(Collected data entries)
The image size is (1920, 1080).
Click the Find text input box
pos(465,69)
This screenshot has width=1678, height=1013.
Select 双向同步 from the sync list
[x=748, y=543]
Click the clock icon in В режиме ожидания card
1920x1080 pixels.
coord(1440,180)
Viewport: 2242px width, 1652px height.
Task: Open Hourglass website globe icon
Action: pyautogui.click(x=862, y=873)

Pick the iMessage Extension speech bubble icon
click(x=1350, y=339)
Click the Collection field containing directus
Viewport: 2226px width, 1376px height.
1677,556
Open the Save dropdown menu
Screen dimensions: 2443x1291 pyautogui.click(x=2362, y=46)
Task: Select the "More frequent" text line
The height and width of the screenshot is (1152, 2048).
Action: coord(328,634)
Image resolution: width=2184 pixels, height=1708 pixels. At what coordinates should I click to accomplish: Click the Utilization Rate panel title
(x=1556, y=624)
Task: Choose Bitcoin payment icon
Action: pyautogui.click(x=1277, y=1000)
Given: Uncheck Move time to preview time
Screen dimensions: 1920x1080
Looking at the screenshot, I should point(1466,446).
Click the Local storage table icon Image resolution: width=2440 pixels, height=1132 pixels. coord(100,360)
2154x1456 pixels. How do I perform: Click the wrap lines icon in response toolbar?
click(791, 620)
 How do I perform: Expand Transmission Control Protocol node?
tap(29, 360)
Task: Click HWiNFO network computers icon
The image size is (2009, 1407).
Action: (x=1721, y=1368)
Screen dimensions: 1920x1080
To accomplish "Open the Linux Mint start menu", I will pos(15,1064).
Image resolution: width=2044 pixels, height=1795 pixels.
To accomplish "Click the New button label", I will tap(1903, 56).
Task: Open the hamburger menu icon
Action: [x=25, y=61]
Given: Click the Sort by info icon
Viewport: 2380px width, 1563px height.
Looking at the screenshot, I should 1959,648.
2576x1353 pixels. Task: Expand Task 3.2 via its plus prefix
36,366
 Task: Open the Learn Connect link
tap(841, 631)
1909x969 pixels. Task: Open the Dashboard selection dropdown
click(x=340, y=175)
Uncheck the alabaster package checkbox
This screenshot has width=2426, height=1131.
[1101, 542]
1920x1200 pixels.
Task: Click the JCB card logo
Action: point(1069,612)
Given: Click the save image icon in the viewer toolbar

### EXERCISE AIM
Would you please set down the lines from the one with "1909x969 pixels. Task: Open" to the end of the data above, exactly and without any other lines?

### REPLY
1909x969 pixels. Task: Open the Dashboard selection dropdown
click(x=340, y=175)
Uncheck the alabaster package checkbox
This screenshot has width=2426, height=1131.
[1101, 542]
1920x1200 pixels.
Task: Click the JCB card logo
Action: point(1069,612)
Given: Click the save image icon in the viewer toolbar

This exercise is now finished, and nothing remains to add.